* _What is expected_
A word-for-word copy of the data, pictures excluded, is what this task asks for.

Data items:

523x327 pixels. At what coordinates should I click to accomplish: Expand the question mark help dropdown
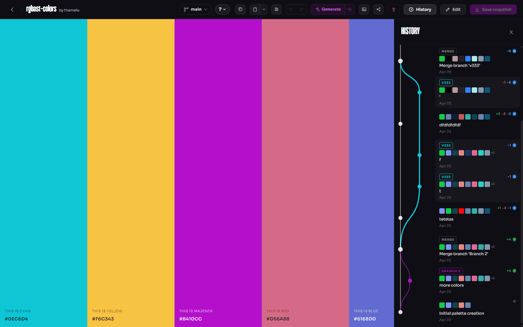click(x=223, y=9)
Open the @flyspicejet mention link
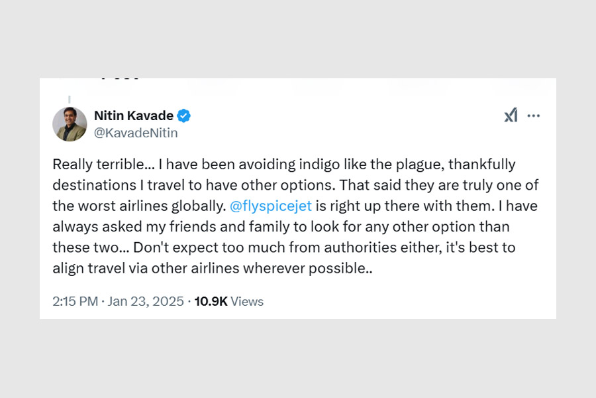The width and height of the screenshot is (596, 398). (x=270, y=206)
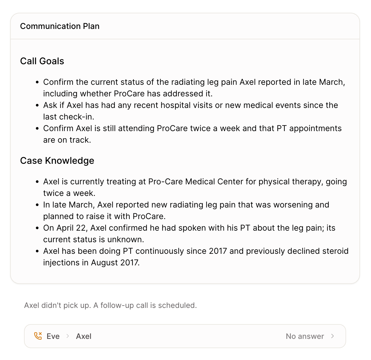Click the Communication Plan header
This screenshot has width=371, height=360.
pyautogui.click(x=60, y=26)
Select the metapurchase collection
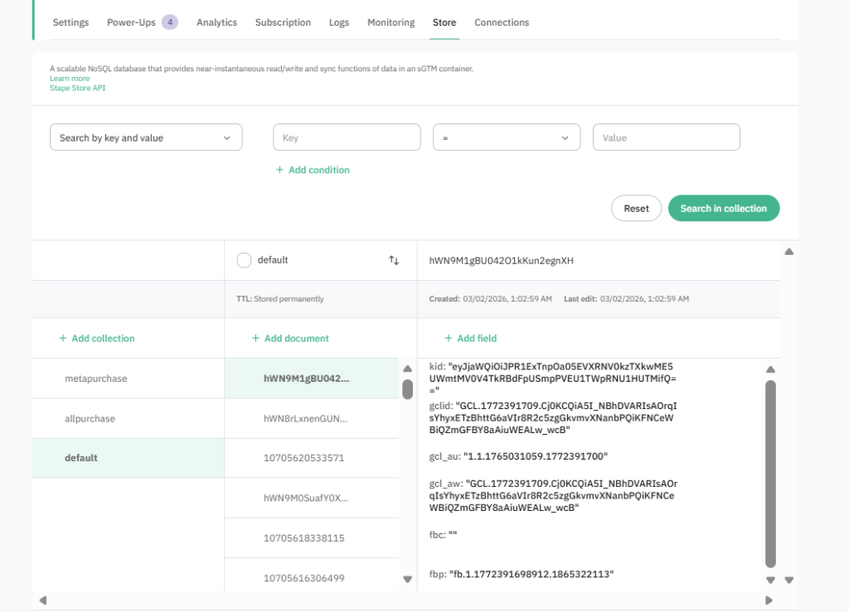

* _Written answer_
523x327 pixels. At what coordinates should I click to accomplish: Expand the question mark help dropdown
click(x=223, y=9)
Open the @flyspicejet mention link
The width and height of the screenshot is (596, 398). (x=270, y=206)
Click the Communication Plan header
This screenshot has width=371, height=360.
pyautogui.click(x=60, y=26)
Select the metapurchase collection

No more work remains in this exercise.